To determine whether the block will move and, if so, in which direction, we need to analyze the forces acting on it. We have a block with a mass of 2 kg being pushed against a vertical wall with a force of 40 N. Additionally, there is a horizontal force of 15 N acting parallel to the wall. The coefficient of static friction between the block and the wall is 0.5. Let's break this down step by step.
Identifying the Forces
First, we need to identify the forces acting on the block:
- Applied Force (Fapplied): 40 N pushing the block against the wall.
- Horizontal Force (Fhorizontal): 15 N acting parallel to the wall.
- Weight (W): The weight of the block, which is calculated as W = mass × gravity = 2 kg × 9.81 m/s² = 19.62 N acting downwards.
- Normal Force (N): The force exerted by the wall on the block, which acts perpendicular to the wall.
- Frictional Force (Ffriction): This opposes the motion of the block and acts parallel to the wall.

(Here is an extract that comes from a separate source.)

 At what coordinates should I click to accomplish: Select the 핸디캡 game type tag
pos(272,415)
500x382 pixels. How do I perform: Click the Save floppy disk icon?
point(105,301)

Calculating the Normal Force
The normal force is equal to the applied force since the block is in equilibrium in the vertical direction. Therefore, we have:
N = Fapplied = 40 N
Determining the Maximum Static Friction
The maximum static frictional force can be calculated using the formula:
Ffriction, max = μs × N
Substituting the values:
Ffriction, max = 0.5 × 40 N = 20 N
Analyzing the Horizontal Forces
Now, let's consider the horizontal forces acting on the block. The horizontal force of 15 N is trying to move the block to the right. The frictional force will act to the left, opposing this motion. Since the maximum static frictional force is 20 N, which is greater than the horizontal force of 15 N, the block will not move.
Finding the Actual Frictional Force
Since the block does not move, the actual frictional force will be equal to the horizontal force applied:
Ffriction = Fhorizontal = 15 N
Summary of Findings
In conclusion, the block will not move because the maximum static friction (20 N) is greater than the horizontal force (15 N). The frictional force exerted by the wall on the block is 15 N, acting to the left, opposing the applied horizontal force.